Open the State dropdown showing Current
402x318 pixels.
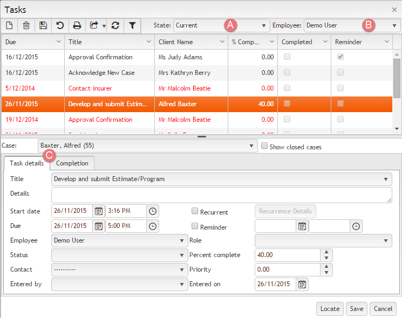click(x=221, y=25)
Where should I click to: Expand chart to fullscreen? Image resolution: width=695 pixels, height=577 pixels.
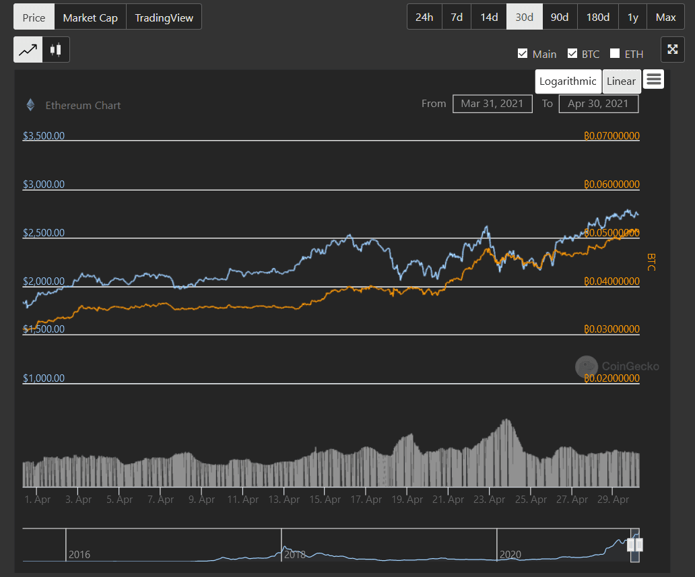pyautogui.click(x=672, y=49)
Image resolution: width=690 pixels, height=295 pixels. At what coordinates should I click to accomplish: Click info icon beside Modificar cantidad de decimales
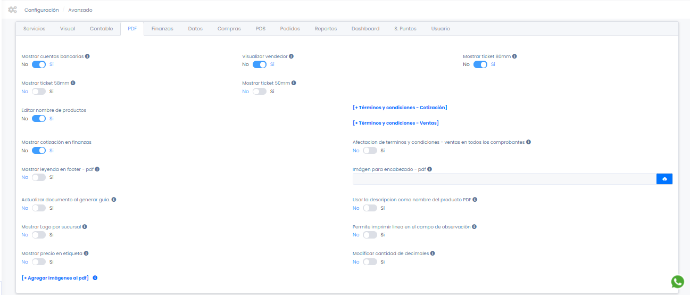433,253
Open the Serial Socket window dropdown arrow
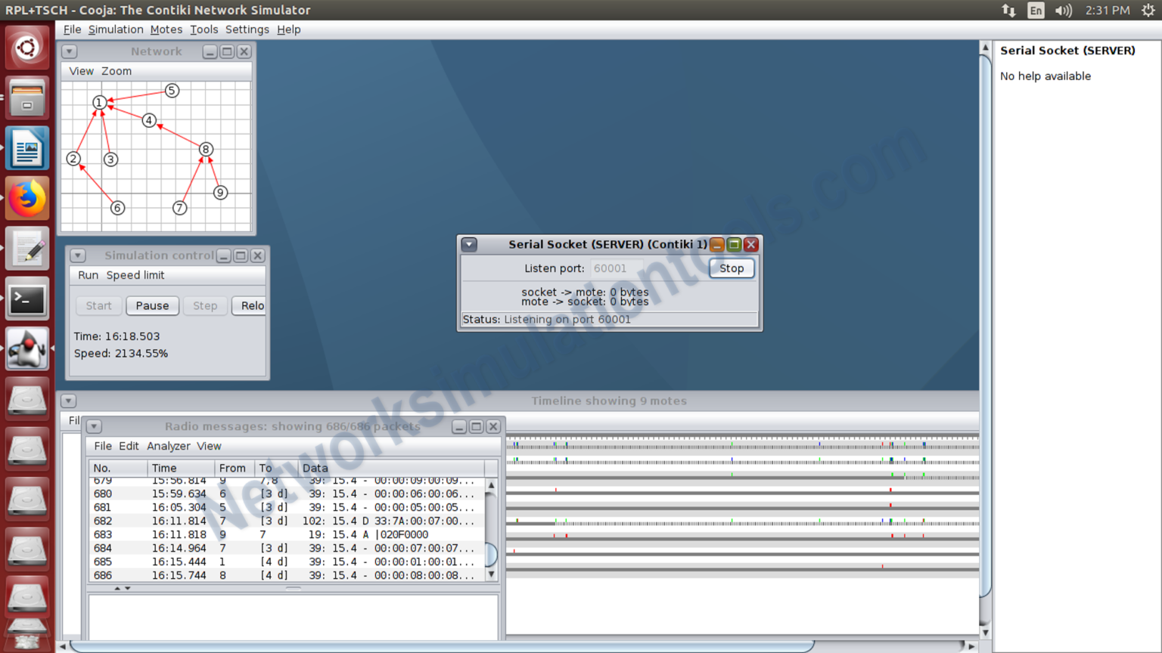Viewport: 1162px width, 653px height. [x=469, y=244]
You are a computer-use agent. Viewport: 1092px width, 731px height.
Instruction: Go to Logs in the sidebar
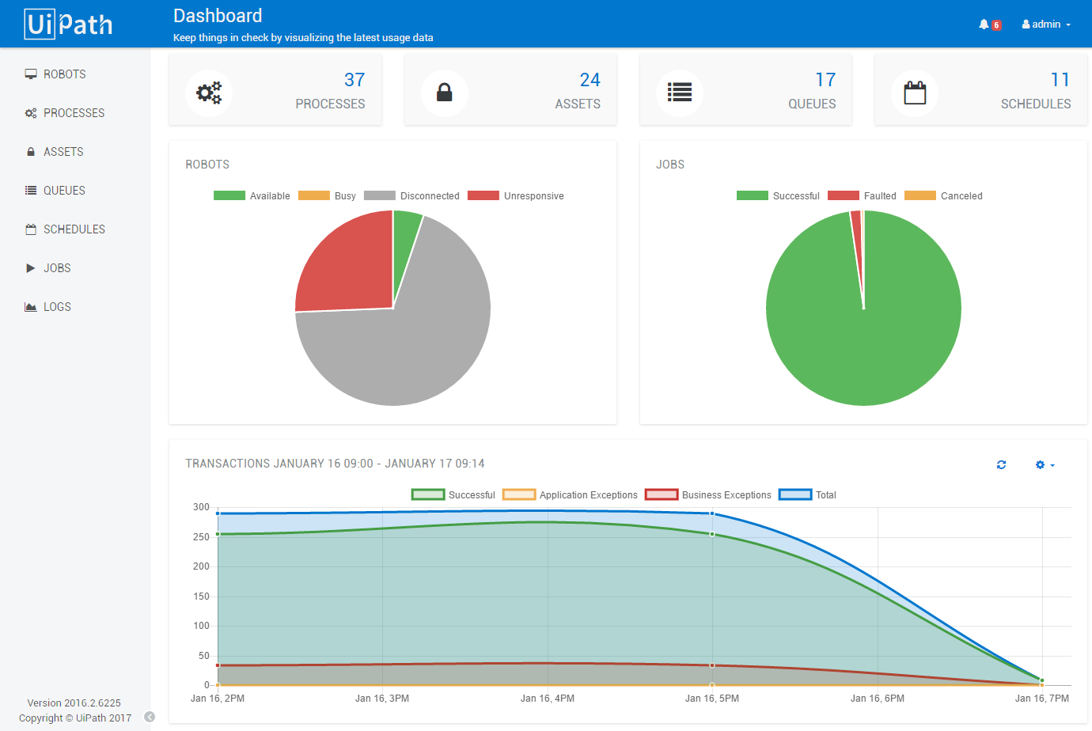coord(57,307)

______________________________

WORK TASK – Your copy of the data above should match it exactly, apart from the images.

RESPONSE TO THIS TASK –
Open the State dropdown showing Current
402x318 pixels.
click(x=221, y=25)
Where should I click to: Expand chart to fullscreen? Image resolution: width=695 pixels, height=577 pixels.
pyautogui.click(x=672, y=49)
Image resolution: width=690 pixels, height=295 pixels. At what coordinates should I click to accomplish: Click info icon beside Modificar cantidad de decimales
433,253
Open the Serial Socket window dropdown arrow
Viewport: 1162px width, 653px height. [x=469, y=244]
You are a computer-use agent. Viewport: 1092px width, 731px height.
Instruction: Go to Logs in the sidebar
coord(57,307)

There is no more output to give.